The four-week dosing gap for Covaxin, India’s homegrown Covid-19 vaccine, remains unchanged.
This is particularly important because India had, thus far, been resisting this change. But a longer dosing gap has one big advantage.
Delayed vaccine shipments
India has been leveraging its position as the world’s largest vaccine manufacturer to foster geopolitical relationships. But delays in shipments to countries like the UK could derail this initiative.
SII, on its part, has said that these delays have occurred because of the Indian government’s export restrictions, and have “nothing to do” with the company’s production line. Potentially, now, with a longer dosing schedule, India could manage the stocks of the vaccines in a manner that would keep both its domestic and geopolitical interests aligned.

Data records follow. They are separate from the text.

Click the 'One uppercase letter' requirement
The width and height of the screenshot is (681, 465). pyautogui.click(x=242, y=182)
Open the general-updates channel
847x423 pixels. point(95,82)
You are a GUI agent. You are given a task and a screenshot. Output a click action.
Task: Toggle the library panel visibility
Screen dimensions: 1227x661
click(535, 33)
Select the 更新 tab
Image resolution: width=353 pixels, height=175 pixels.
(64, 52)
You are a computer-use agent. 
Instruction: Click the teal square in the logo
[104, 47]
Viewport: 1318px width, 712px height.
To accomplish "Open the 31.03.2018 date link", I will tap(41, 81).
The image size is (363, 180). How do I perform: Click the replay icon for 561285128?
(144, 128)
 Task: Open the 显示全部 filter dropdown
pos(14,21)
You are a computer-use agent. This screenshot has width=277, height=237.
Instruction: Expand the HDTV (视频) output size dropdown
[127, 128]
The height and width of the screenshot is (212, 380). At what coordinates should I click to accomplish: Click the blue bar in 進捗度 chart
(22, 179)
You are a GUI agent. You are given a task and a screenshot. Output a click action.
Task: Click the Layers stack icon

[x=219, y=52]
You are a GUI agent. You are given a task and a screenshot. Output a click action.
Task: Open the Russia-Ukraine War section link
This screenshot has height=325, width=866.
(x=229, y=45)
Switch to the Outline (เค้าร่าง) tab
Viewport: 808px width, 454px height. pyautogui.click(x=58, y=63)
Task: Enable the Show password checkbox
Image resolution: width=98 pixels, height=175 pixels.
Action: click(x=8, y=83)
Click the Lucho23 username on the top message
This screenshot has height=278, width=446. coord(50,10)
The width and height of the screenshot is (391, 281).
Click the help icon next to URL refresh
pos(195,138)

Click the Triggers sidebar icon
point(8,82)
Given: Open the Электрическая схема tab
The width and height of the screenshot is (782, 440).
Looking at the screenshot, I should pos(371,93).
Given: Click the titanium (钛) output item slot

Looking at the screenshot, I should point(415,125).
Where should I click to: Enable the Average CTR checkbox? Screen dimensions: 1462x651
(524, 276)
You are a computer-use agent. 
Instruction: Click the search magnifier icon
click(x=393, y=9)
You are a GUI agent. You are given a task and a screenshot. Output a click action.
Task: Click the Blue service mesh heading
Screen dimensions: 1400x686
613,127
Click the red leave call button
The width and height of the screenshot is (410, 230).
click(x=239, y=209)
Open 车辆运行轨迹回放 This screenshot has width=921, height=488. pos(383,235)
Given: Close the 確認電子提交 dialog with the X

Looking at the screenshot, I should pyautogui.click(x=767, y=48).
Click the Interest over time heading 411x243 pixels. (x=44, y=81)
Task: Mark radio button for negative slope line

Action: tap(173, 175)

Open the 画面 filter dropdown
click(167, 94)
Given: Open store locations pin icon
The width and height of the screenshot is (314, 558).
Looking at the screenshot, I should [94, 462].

But as the scientific evidence on the Covid-19 vaccines keeps emerging, India will also need to be nimble in its decision-making.
A new AstraZeneca trial
For instance, AstraZeneca released data from its trial in the US on March 22, which found the vaccine had 79% efficacy in preventing symptomatic disease, and 100% efficacy against severe disease and hospitalisation.
But this trial was conducted with a four-week dosing schedule. And though AstraZeneca says the vaccine increases in efficacy when the second dose is taken with an extended interval of up to 12 weeks, the data for the four-week gap were also far more promising than what emerged out of the UK trial.
Till more conclusive evidence on the dosing gap comes out, the US trial also analysed data for clotting events, reported adverse events that had paused the AstraZeneca roll-out in some European countries. But the US trial found “no increased risk of thrombosis or events characterised by thrombosis among the 21,583 participants receiving at least one dose of the vaccine,” the company said.
But AstraZeneca, and by extension SII in India, would need to explain these differing data, especially after the US government’s Data and Safety Monitoring Board (DSMB) raised an alarm over the validity of these results. In a statement yesterday (March 22), the DSMB “expressed concern that AstraZeneca may have included outdated information from that trial, which may have provided an incomplete view of the efficacy data.” The DSMB wants to work with AstraZeneca “to review the efficacy data and ensure the most accurate, up-to-date efficacy data be made public as quickly as possible.”